**WHAT IS BEING ASKED**
Render each nonblank line of the rows below as a Markdown table. Use two columns, Index and Text, with the lines numbered in order.

**RECORD EXCERPTS**
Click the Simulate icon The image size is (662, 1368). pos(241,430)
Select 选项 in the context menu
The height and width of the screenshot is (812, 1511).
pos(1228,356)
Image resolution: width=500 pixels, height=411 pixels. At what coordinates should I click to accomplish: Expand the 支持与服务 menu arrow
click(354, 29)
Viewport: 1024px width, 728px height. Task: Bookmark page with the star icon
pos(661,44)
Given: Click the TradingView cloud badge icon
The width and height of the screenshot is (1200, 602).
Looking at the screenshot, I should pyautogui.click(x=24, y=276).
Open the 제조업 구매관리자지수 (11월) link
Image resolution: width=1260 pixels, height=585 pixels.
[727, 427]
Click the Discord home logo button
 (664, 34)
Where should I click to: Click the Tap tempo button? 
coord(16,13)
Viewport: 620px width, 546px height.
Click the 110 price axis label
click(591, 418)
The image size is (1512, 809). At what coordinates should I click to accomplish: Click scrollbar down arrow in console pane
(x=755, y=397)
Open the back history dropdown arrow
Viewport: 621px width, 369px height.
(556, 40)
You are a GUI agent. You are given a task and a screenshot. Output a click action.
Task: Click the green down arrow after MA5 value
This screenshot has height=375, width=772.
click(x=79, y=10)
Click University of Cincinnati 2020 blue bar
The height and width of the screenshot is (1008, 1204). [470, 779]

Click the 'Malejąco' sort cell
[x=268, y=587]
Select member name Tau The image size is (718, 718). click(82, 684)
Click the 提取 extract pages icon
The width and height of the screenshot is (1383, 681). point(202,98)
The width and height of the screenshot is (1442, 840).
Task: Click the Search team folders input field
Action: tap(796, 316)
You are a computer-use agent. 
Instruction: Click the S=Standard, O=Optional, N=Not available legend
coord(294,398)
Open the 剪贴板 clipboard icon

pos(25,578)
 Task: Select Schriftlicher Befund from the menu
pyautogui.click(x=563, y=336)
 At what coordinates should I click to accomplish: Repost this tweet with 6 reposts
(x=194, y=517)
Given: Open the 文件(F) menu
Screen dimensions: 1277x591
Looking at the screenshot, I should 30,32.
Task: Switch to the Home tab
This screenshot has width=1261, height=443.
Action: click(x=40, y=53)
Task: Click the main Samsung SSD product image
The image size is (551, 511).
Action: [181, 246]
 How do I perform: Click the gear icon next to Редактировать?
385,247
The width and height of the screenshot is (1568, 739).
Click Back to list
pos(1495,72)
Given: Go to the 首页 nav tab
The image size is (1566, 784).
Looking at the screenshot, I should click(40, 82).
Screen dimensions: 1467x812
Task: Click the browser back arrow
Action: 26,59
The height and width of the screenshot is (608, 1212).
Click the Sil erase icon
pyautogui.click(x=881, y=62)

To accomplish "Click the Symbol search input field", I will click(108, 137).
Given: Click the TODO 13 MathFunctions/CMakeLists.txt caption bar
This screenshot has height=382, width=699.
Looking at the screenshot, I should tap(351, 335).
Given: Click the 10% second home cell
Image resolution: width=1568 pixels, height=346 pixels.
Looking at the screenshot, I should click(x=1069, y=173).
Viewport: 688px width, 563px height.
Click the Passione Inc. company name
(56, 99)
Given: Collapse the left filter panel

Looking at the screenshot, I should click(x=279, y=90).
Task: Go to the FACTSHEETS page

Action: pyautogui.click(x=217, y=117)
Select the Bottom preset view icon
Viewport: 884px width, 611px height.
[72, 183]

**SOLVED EXERCISE**
| Index | Text |
|---|---|
| 1 | Click the Simulate icon The image size is (662, 1368). pos(241,430) |
| 2 | Select 选项 in the context menu |
| 3 | The height and width of the screenshot is (812, 1511). |
| 4 | pos(1228,356) |
| 5 | Image resolution: width=500 pixels, height=411 pixels. At what coordinates should I click to accomplish: Expand the 支持与服务 menu arrow |
| 6 | click(354, 29) |
| 7 | Viewport: 1024px width, 728px height. Task: Bookmark page with the star icon |
| 8 | pos(661,44) |
| 9 | Given: Click the TradingView cloud badge icon |
| 10 | The width and height of the screenshot is (1200, 602). |
| 11 | Looking at the screenshot, I should pyautogui.click(x=24, y=276). |
| 12 | Open the 제조업 구매관리자지수 (11월) link |
| 13 | Image resolution: width=1260 pixels, height=585 pixels. |
| 14 | [727, 427] |
| 15 | Click the Discord home logo button |
| 16 |  (664, 34) |
| 17 | Where should I click to: Click the Tap tempo button?  |
| 18 | coord(16,13) |
| 19 | Viewport: 620px width, 546px height. |
| 20 | Click the 110 price axis label |
| 21 | click(591, 418) |
| 22 | The image size is (1512, 809). At what coordinates should I click to accomplish: Click scrollbar down arrow in console pane |
| 23 | (x=755, y=397) |
| 24 | Open the back history dropdown arrow |
| 25 | Viewport: 621px width, 369px height. |
| 26 | (556, 40) |
| 27 | You are a GUI agent. You are given a task and a screenshot. Output a click action. |
| 28 | Task: Click the green down arrow after MA5 value |
| 29 | This screenshot has height=375, width=772. |
| 30 | click(x=79, y=10) |
| 31 | Click University of Cincinnati 2020 blue bar |
| 32 | The height and width of the screenshot is (1008, 1204). [470, 779] |
| 33 | Click the 'Malejąco' sort cell |
| 34 | [x=268, y=587] |
| 35 | Select member name Tau The image size is (718, 718). click(82, 684) |
| 36 | Click the 提取 extract pages icon |
| 37 | The width and height of the screenshot is (1383, 681). point(202,98) |
| 38 | The width and height of the screenshot is (1442, 840). |
| 39 | Task: Click the Search team folders input field |
| 40 | Action: tap(796, 316) |
| 41 | You are a computer-use agent.  |
| 42 | Instruction: Click the S=Standard, O=Optional, N=Not available legend |
| 43 | coord(294,398) |
| 44 | Open the 剪贴板 clipboard icon |
| 45 | pos(25,578) |
| 46 |  Task: Select Schriftlicher Befund from the menu |
| 47 | pyautogui.click(x=563, y=336) |
| 48 |  At what coordinates should I click to accomplish: Repost this tweet with 6 reposts |
| 49 | (x=194, y=517) |
| 50 | Given: Open the 文件(F) menu |
| 51 | Screen dimensions: 1277x591 |
| 52 | Looking at the screenshot, I should 30,32. |
| 53 | Task: Switch to the Home tab |
| 54 | This screenshot has width=1261, height=443. |
| 55 | Action: click(x=40, y=53) |
| 56 | Task: Click the main Samsung SSD product image |
| 57 | The image size is (551, 511). |
| 58 | Action: [181, 246] |
| 59 |  How do I perform: Click the gear icon next to Редактировать? |
| 60 | 385,247 |
| 61 | The width and height of the screenshot is (1568, 739). |
| 62 | Click Back to list |
| 63 | pos(1495,72) |
| 64 | Given: Go to the 首页 nav tab |
| 65 | The image size is (1566, 784). |
| 66 | Looking at the screenshot, I should click(40, 82). |
| 67 | Screen dimensions: 1467x812 |
| 68 | Task: Click the browser back arrow |
| 69 | Action: 26,59 |
| 70 | The height and width of the screenshot is (608, 1212). |
| 71 | Click the Sil erase icon |
| 72 | pyautogui.click(x=881, y=62) |
| 73 | To accomplish "Click the Symbol search input field", I will click(108, 137). |
| 74 | Given: Click the TODO 13 MathFunctions/CMakeLists.txt caption bar |
| 75 | This screenshot has height=382, width=699. |
| 76 | Looking at the screenshot, I should tap(351, 335). |
| 77 | Given: Click the 10% second home cell |
| 78 | Image resolution: width=1568 pixels, height=346 pixels. |
| 79 | Looking at the screenshot, I should click(x=1069, y=173). |
| 80 | Viewport: 688px width, 563px height. |
| 81 | Click the Passione Inc. company name |
| 82 | (56, 99) |
| 83 | Given: Collapse the left filter panel |
| 84 | Looking at the screenshot, I should click(x=279, y=90). |
| 85 | Task: Go to the FACTSHEETS page |
| 86 | Action: pyautogui.click(x=217, y=117) |
| 87 | Select the Bottom preset view icon |
| 88 | Viewport: 884px width, 611px height. |
| 89 | [72, 183] |